Detection of atrial fibrillation in patients with embolic stroke of undetermined source by prolonged monitoring with implantable loop recorders
06 February 2017
Accepted after major revision: 24 January 2017
28 November 2017 (online)
Recently, the clinical entity embolic stroke of undetermined source (ESUS) has been defined for patients with ischemic strokes, where neither a cardioembolic nor a non-cardiac source can be detected. These patients may suffer from asymptomatic atrial fibrillation (AF), terminating spontaneously and thus eluding detection. Implantable loop recorders (ILR) with automatic AF detection algorithms can detect short-lasting, subclinical AF. The aim of this study was to prospectively assess and predict AF detection in patients with ESUS using ILR with daily remote interrogation. Patients with acute ESUS received an ILR, were seen every 6 months and additionally interrogated their ILR daily using remote monitoring. The incidence of AF detection was assessed and parameters which might predict AF detection (clinical and from magnetic resonance tomography) were analysed.

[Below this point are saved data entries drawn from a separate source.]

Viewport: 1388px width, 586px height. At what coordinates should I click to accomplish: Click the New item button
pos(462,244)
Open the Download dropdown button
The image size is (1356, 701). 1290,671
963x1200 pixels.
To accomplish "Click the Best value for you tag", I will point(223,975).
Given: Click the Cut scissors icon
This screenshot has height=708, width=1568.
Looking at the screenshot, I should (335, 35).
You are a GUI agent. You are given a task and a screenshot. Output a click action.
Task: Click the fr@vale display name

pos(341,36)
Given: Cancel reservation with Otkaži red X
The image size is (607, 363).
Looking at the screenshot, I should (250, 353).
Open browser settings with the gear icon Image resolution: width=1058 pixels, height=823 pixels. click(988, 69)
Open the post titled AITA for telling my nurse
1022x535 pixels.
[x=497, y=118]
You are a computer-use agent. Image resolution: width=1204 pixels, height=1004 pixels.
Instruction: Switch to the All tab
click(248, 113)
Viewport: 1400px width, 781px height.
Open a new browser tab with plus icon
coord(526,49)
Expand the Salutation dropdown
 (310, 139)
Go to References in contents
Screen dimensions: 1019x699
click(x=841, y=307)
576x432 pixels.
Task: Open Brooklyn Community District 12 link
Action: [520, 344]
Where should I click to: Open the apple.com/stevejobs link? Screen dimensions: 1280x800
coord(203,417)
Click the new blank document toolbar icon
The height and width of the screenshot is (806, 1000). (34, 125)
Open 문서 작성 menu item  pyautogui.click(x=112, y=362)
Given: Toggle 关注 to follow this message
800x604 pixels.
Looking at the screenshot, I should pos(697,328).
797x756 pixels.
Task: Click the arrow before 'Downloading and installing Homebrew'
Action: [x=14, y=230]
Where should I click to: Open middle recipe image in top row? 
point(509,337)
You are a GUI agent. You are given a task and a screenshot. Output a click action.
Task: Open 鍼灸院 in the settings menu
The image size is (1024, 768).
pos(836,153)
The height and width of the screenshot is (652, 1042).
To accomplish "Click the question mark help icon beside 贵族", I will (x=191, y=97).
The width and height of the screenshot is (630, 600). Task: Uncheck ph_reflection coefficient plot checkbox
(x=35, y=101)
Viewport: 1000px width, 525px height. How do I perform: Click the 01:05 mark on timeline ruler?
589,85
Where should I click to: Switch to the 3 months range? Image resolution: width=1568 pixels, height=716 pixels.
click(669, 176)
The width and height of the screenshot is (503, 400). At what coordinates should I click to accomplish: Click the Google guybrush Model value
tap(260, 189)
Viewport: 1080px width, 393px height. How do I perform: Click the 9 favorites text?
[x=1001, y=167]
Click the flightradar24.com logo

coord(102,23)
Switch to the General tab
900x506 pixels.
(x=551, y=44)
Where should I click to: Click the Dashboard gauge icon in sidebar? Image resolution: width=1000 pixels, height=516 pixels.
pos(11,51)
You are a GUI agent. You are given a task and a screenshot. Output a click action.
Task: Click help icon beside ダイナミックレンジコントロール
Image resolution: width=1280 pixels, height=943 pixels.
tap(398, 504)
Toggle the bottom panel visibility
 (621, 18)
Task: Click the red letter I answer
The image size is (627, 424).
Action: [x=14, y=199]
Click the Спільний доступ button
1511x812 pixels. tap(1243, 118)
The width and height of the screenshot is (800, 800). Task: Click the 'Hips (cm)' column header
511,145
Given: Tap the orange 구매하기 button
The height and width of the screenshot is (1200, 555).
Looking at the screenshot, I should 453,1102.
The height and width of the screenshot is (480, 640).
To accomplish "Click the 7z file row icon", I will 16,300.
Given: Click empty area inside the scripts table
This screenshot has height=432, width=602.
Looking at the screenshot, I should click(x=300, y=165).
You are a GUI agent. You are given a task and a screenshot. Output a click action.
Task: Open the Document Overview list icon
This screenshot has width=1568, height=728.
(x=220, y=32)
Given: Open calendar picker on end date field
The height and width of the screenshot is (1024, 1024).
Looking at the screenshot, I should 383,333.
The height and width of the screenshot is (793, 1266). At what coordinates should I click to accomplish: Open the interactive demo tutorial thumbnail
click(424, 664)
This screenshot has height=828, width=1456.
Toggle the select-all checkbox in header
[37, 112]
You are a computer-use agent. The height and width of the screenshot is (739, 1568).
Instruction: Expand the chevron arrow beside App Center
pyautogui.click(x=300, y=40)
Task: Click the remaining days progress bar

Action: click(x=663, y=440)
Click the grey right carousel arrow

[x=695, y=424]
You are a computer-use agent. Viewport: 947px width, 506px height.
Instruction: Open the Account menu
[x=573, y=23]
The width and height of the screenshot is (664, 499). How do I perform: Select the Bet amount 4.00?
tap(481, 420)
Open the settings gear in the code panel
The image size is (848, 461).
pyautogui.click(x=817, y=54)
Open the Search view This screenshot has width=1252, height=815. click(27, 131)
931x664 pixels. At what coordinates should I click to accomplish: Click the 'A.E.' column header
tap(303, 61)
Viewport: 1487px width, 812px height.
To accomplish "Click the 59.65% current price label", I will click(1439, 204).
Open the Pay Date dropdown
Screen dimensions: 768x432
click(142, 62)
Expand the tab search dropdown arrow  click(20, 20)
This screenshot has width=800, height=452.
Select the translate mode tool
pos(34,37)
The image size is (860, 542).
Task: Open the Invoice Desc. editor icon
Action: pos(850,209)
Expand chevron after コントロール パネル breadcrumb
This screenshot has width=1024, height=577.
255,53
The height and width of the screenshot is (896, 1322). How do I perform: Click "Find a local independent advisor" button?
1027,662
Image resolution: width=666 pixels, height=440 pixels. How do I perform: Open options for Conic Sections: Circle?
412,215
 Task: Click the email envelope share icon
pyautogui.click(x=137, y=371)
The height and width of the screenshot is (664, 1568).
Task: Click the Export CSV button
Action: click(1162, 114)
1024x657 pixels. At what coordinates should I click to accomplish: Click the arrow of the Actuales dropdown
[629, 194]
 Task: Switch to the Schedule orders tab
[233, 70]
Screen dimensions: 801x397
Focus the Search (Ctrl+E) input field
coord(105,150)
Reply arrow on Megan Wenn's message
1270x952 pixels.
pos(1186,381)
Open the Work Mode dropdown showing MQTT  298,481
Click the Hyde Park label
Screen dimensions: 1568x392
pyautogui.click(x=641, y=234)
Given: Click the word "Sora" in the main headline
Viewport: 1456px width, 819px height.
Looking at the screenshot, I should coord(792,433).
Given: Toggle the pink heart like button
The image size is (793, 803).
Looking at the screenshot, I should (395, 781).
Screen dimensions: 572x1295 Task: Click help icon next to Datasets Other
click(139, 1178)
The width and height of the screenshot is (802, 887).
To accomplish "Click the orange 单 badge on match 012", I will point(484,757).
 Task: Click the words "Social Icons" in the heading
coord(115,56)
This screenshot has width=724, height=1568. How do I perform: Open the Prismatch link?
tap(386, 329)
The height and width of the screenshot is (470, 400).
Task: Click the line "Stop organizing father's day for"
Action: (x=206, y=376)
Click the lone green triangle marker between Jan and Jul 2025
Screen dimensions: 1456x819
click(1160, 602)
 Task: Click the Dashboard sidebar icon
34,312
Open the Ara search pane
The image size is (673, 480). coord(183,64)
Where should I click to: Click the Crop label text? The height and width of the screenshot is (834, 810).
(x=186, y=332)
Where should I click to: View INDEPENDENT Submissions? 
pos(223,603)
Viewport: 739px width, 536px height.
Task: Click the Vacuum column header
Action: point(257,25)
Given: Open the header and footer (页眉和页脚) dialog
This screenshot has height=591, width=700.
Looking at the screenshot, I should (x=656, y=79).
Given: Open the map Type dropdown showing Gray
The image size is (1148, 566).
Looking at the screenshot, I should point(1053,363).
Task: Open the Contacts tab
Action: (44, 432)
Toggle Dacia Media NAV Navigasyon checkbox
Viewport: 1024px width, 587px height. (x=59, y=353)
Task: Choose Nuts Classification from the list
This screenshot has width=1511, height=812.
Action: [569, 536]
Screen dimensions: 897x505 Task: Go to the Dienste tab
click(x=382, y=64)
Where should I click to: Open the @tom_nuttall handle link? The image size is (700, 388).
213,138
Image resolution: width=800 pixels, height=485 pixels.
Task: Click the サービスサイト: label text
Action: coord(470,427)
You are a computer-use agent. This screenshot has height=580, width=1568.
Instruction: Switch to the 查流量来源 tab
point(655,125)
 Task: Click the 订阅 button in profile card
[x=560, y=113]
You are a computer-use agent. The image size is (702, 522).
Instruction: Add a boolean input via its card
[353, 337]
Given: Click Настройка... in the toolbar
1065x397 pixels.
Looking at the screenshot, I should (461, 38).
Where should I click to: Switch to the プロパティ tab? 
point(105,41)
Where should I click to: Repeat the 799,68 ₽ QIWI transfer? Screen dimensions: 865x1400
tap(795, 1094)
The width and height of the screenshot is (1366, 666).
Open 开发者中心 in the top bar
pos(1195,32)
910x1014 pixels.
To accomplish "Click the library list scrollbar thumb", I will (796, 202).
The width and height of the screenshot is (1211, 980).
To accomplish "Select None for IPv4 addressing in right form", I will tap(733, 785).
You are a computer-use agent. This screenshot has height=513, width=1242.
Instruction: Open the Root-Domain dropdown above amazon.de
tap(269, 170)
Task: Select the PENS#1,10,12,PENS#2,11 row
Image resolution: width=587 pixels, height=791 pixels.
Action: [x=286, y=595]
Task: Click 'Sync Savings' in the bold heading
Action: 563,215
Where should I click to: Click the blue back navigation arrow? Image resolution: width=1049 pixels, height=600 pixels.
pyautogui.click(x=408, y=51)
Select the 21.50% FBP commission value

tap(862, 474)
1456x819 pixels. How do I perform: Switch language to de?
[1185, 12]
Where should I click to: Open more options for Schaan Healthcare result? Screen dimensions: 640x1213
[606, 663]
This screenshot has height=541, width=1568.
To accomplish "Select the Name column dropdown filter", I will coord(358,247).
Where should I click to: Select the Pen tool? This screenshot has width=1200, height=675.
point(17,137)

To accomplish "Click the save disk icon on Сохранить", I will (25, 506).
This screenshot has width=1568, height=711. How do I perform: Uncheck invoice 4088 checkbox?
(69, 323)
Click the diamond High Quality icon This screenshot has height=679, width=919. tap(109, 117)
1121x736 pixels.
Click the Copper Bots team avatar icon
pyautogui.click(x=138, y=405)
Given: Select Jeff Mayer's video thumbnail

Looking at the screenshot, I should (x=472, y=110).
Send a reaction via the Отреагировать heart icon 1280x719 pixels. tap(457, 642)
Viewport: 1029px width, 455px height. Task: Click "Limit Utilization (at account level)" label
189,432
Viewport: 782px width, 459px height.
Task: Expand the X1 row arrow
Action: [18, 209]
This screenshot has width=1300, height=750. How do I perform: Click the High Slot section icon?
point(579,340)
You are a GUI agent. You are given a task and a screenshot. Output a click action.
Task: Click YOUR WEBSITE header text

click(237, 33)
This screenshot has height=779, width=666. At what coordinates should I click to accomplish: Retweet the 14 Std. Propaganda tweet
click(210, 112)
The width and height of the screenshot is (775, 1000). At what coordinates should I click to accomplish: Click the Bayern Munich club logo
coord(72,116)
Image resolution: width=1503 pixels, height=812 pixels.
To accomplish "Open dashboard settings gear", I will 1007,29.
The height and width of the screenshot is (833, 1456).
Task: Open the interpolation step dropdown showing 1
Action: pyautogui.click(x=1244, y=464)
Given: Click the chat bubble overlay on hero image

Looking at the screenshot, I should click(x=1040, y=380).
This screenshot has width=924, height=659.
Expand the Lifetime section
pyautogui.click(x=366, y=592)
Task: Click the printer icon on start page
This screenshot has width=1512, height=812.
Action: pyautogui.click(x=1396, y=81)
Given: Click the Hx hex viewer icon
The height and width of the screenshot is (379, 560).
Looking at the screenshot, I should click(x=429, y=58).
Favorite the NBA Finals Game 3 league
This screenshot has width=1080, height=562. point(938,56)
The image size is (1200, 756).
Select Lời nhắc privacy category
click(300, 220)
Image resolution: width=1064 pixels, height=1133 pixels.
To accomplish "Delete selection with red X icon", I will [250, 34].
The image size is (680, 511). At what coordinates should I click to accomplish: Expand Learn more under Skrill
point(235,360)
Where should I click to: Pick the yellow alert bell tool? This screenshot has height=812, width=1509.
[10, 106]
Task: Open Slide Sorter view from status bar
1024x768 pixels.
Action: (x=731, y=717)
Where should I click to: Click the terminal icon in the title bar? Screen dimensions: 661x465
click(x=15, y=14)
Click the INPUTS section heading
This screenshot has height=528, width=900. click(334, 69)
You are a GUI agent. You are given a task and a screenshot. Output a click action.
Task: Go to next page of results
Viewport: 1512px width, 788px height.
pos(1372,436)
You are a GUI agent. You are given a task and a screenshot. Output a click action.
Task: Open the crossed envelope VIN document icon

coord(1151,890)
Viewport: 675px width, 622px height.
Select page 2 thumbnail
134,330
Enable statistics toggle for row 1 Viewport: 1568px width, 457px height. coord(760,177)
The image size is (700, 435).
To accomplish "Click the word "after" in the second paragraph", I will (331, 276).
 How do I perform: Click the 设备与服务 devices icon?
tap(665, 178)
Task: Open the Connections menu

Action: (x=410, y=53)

ILR implantation was performed in 123 patients on average 20 days after stroke. During a mean follow-up of 12.7±5.5 months, AF was documented and manually confirmed in 29 of 123 patients (23.6%). First AF detection occurred on average after 3.6±3.4 months of monitoring. Patients with AF were on average older, had a higher CHA2DS2-VASc score and more often cerebral microangiopathy. In conclusion, AF can be documented in approximately 25% of patients with the diagnosis of ESUS after careful work-up within a year of monitoring by an ILR and daily remote interrogation. This had important therapeutic consequences (initiation of anticoagulation for secondary stroke prevention) in these patients.